Does anyone know why the most common method to speed up inference time is quantization? I keep hearing about all sorts of new methods but nearly none of them is implemented in practice (except for flash attention).
In addition to the other answers in this thread, there's a practical one: sometimes (ok, often) you want to run a model on a card that doesn't have enough VRAM for it. Quantisation is a way to squeeze it down so it fits. For instance I've got a 4090 that won't fit the original Llama3 70b at 16 bits per param, but it will give me usable token rates at 2 bits.
It's particularly useful in memory bound workflows like batch size = 1 LLM inference where you're bottlenecked by how quickly you can send weights to your GPU. This is why at least in torchao we strongly recommend people try out int4 quantization.

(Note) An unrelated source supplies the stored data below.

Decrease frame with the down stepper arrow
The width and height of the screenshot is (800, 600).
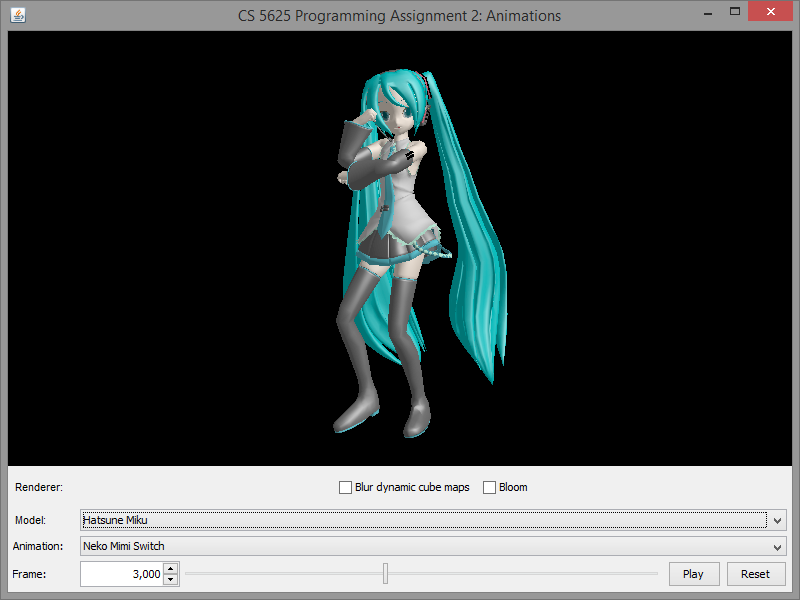170,580

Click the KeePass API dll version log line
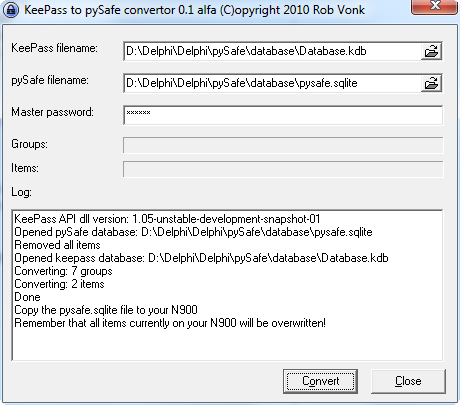(x=167, y=219)
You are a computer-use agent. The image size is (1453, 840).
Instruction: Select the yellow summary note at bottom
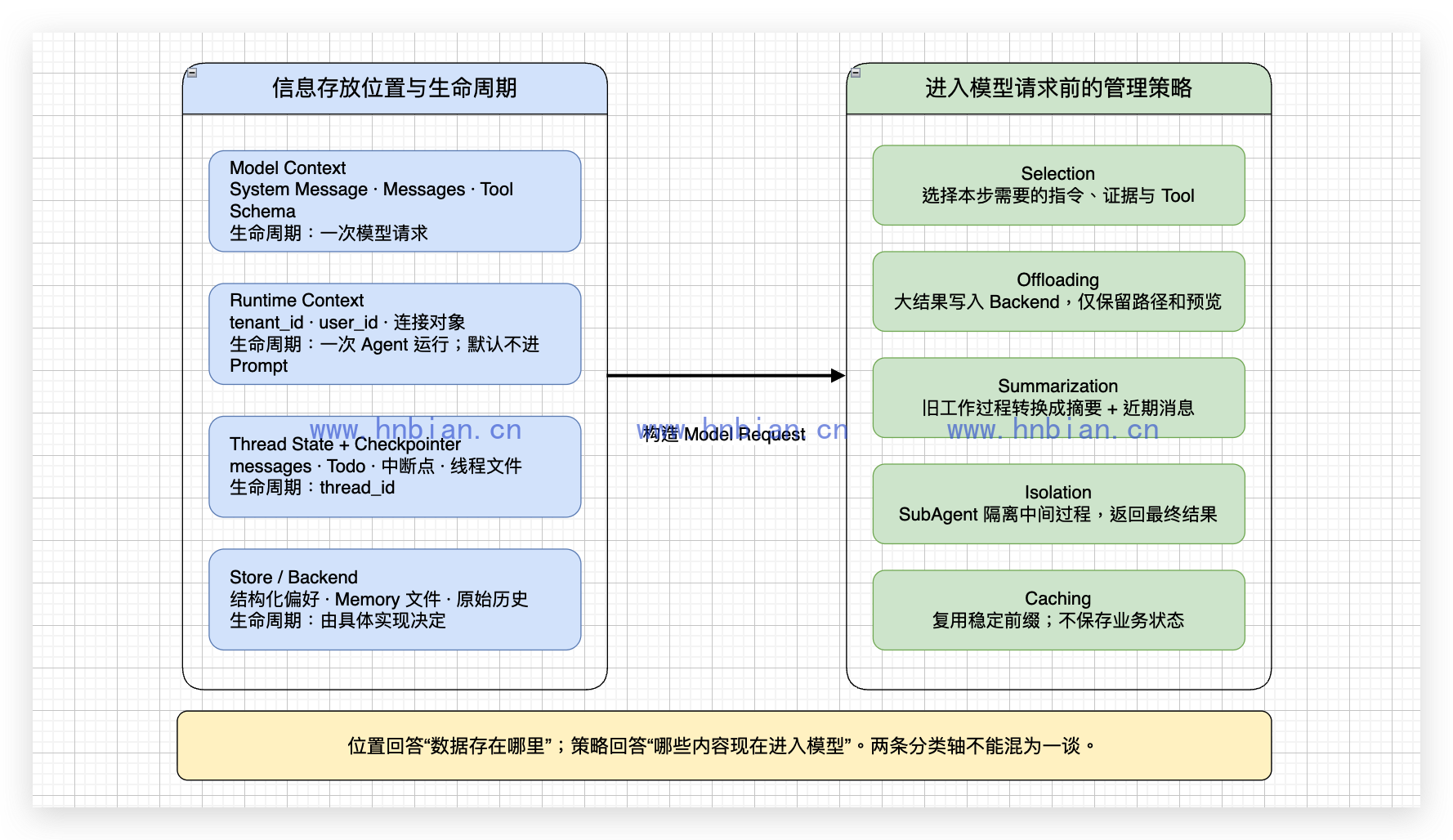pyautogui.click(x=724, y=745)
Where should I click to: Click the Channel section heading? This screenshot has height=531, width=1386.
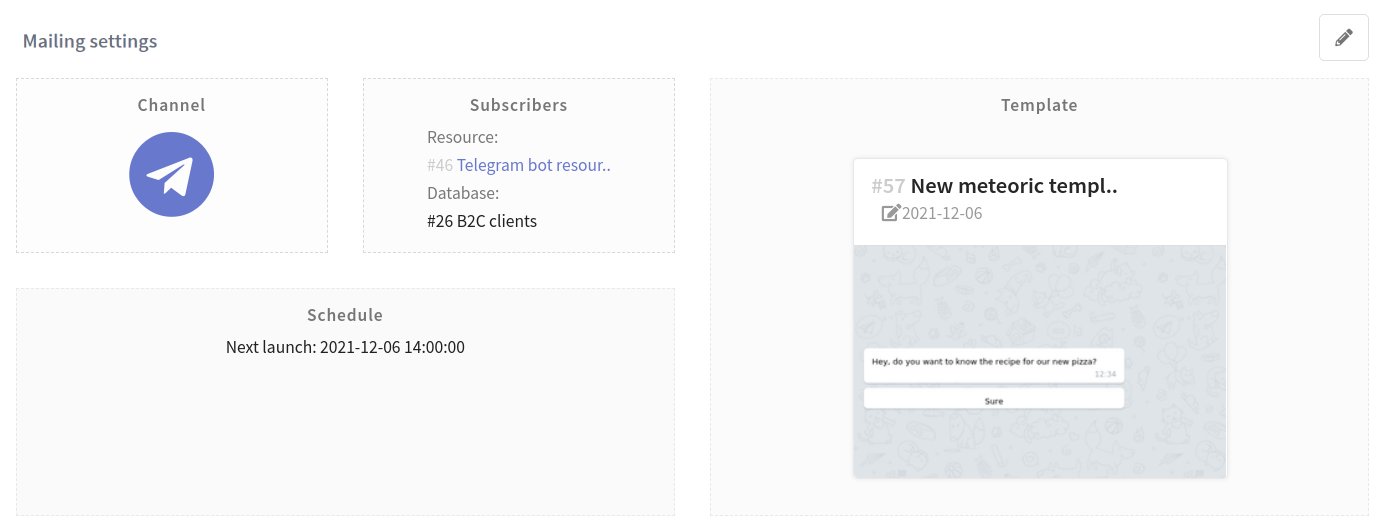pos(171,105)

At larger batch sizes you become compute bound so quantization matters less and you have to rely on hardware support to accelerate smaller dtypes like fp8
Because the way LLMs work is more-or-less "for every token, read the entire matrix from memory and do math on it". Math is fast, so if you manage to use only half the bits to store each item in the matrix, you only have to do half as much work. Of course, sometimes those least-significant-bits were relied-upon in the original training.
Has anyone worked on making tokens 'clusters of words with specific semantic meaning'?
e.g. instead of tokens ['i', 'am', 'beautiful'] having tokens ['I am', 'beautiful'] on the premise that 'I am' is a common set of bytes for a semantic token that identifies a 'property of self'?
Or taking that further and having much larger tokens based on statistical analysis of common phrases of ~5 words or such?
I think you might be thinking of applying a kind of low-rank decomposition to the vocabulary embeddings. A quick search on Google Scholar suggests that this might be useful in the context of multilingual tokenization.
During inference, it is not a matrix x matrix operation, but rather a weight matrix x input vector operation, as we are generating one token at a time. The bottleneck now is how fast we can load the weight matrix from memory to tensor cores, hence the need for weight quantization.